1. Hollywood tailored its movies to please the Chinese government in order to gain access to the Chinese film market, which became the fastest-growing film market in the world.

2. Hollywood's self-censorship and pandering to China resulted in a decline in its share of Chinese ticket sales in recent years, leading to difficulties for most studios in getting their movies released in China.

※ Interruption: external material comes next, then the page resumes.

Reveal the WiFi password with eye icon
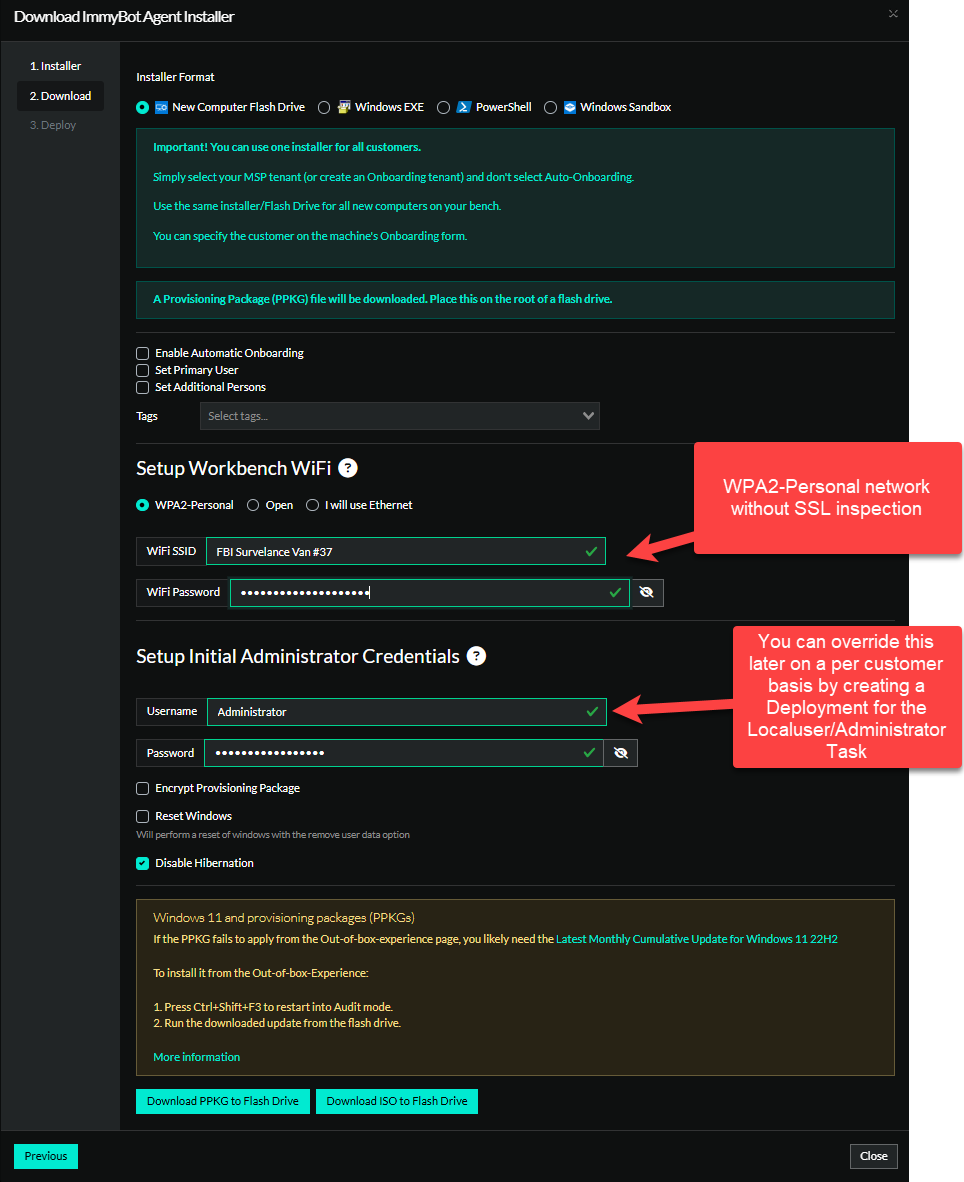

3. The relationship between Hollywood and China has been mutually beneficial but also raises concerns about free expression and the values conveyed by Chinese movies as they are exported globally.

Article analysis:

The article titled "How China Used Hollywood To Build The World’s Biggest Film Market" by Bloomberg discusses the relationship between Hollywood and China, focusing on how Hollywood has tailored its movies to please the Chinese government in order to gain access to the lucrative Chinese film market. While the article provides some interesting insights into this topic, there are several areas where it falls short in terms of critical analysis and balanced reporting.

One potential bias in the article is its focus on Hollywood's self-censorship and pandering to China, without adequately exploring the reasons behind these actions. The article suggests that Hollywood's concessions go against the free expression it stands for, but fails to consider the economic incentives and market opportunities that drive these decisions. It also overlooks the fact that many other countries have censorship requirements for films, and that Hollywood has historically made changes to movies for various markets.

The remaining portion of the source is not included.